Level 1: Simple understanding

Customer’s appreciation stops at the concept of “leather” and does not delve into “full-grain leather”.

Examples:

  • Leather is a durable material used in shoes to prolong their lifespans.
  • Leather is used to make luxury products.
  • Leather has a “leather scent”.

Level 2: Basic appreciation

Customer able to tell full-grain leather and its near-equivalent top-grain leather apart from leather alternatives by looking at the cross section of the structure.

Examples:

  • The perimeter of a belt is usually painted. This masks the cross section. However, the customer who has basic appreciation of leather knows that edges of the holes are usually unpainted, hence exposing the cross section.

Level 3: Moderate appreciation

Full-grain leather may or may not have defects but when present, customers with moderate appreciation of leather treat these as beauty intrinsic in nature, not as defects.

Examples:

  • Recognizing a wallet is made of full-grain leather if it sports scars from fights, barb-wires and mosquito bites.

Level 4: Advanced appreciation

Full-grain leather may or may not have defects.
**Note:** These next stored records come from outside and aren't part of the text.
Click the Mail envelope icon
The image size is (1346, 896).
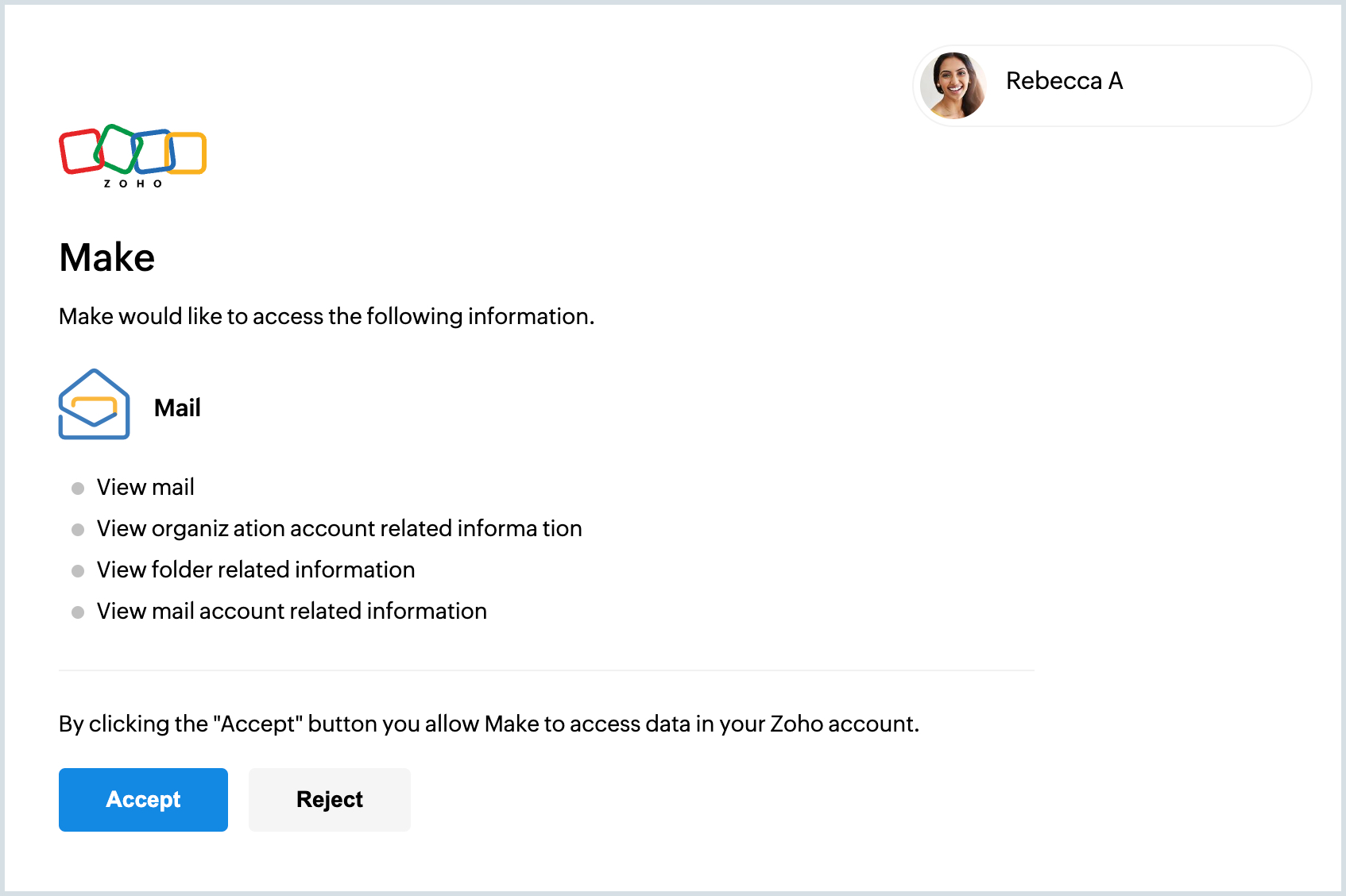(94, 404)
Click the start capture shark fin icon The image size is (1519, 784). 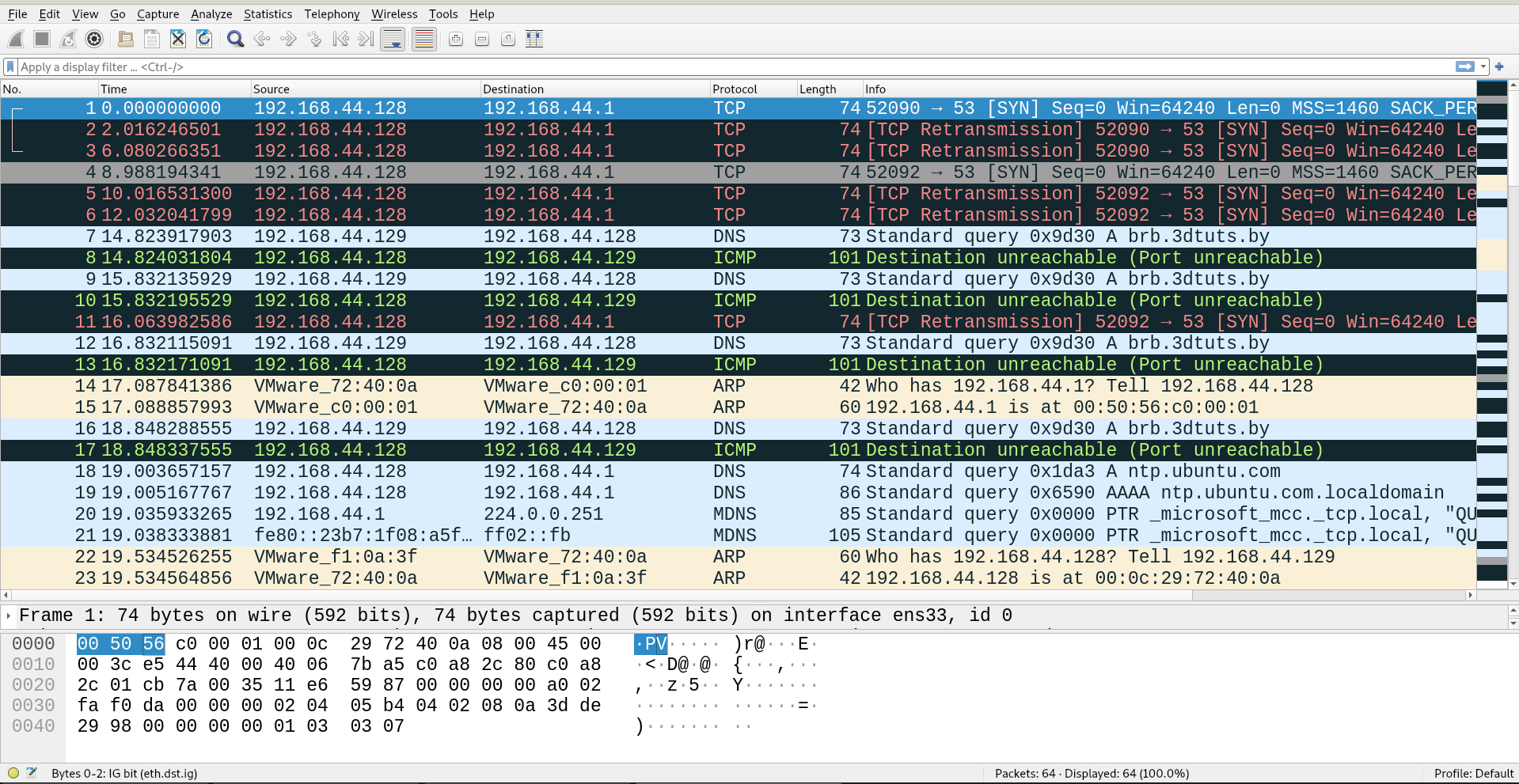(16, 39)
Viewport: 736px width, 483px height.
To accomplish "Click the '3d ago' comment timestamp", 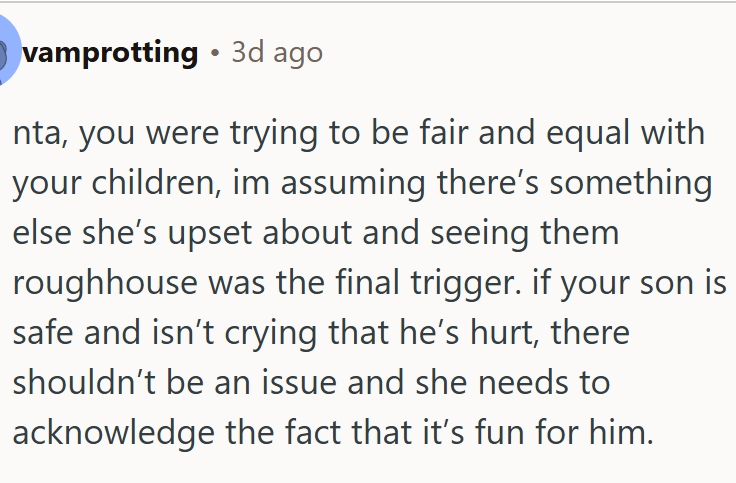I will (277, 52).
The customer who has an advanced appreciation of leather recognizes that a luxurious leather product is the product of an attempt to control and make consistent the inconsistent nature.

Examples:

  • Scars and “marks of nature” are ironically unaccepted in leather products that command a premium. The front of a luxurious full-grain leather shoe cannot possibly sport a big scar running across it in the context of “natural”. Consider the difficulties of manufacturing huge leather trunks, or even sofas, with highly consistent surfaces.

Level 5: Aligned with leather craftsmen and leather smiths

As the sub-heading suggests, the sophisticated customer appreciates a completed full-grain leather product from the craftsman’s point of view. He is confident and discerning, and he easily recognizes when a leather product is selling for a bargain.

Reiteration

The purpose of this post is to focus on full-grain leather, to transit our customers’ leather awareness into that of appreciation. For customers who are at:

  • level 1, simply raising your appreciation one level higher gives you a lot more bargaining power as a spending consumer.
  • level 2, they are already getting bargains.
  • level 3, they already possess the fishing rod. It is a matter of time they progress upwards as their overall taste for consumer goods mature.
  • levels 4 and 5, you know who you are

 

6. Natural leather

Aquila Fashions uses natural leather.

A simple way to understand natural leather is in comparison with fake leather. Natural leather is made using animal hide and fake leather is made using polymers. Moving on, below is a more in-depth explanation of natural leather.

“Natural leather” in itself is an oxymoron. The purpose of this post is to assist customers to better understand how the term “natural leather” comes to being, despite leather being the result of an “unnatural” industrial process called tanning.

We break the tanning process into two broad categories:

  1. tanning using natural ingredients such as tree bark, and
  2. tanning using chemicals such as chromium sulfate

The former results in natural leather, in so far as the tanning ingredients are organic.

Chemically processed leather is a recent invention to cater to mass market needs. On the other hand, the leather associated with luxury items are usually naturally tanned, a process long invented, yet the finished product so beautiful that it withstands the progress of time.

 

7. Durability of leather

Raw leather is extremely durable, with full-grain leather being the most durable since the animal hide’s epidermis is intact. However, the more important question is the durability of the leather product on a whole. It is broken into two aspects:

  1. Functional durability
  2. Aesthetic durability

A worn out leather belt strap best explains the two aspects above. A leather belt strap is functionally durable because it easily lasts for 10 years without tearing into halves. However the belt strap would cease to look desirable by then, ie the functional durability has outlasted its aesthetic durability.